* **TASK REQUIREMENTS**: Which lines of the records hold the string "Carousel"? Report only how many of them there are.
== PROVIDED ENTRIES
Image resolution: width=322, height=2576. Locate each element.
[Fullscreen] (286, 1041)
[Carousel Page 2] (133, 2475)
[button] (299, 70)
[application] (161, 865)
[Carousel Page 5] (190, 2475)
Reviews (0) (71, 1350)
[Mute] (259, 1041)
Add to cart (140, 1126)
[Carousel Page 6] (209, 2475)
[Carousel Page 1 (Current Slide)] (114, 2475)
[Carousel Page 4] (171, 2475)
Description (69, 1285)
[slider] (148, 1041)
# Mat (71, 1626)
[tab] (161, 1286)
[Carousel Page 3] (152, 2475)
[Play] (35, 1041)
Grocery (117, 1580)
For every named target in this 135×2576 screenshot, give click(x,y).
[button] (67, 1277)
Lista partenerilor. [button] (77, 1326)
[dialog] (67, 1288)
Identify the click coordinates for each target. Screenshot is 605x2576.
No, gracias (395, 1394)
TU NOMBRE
====
* **RESULT BELOW**: 6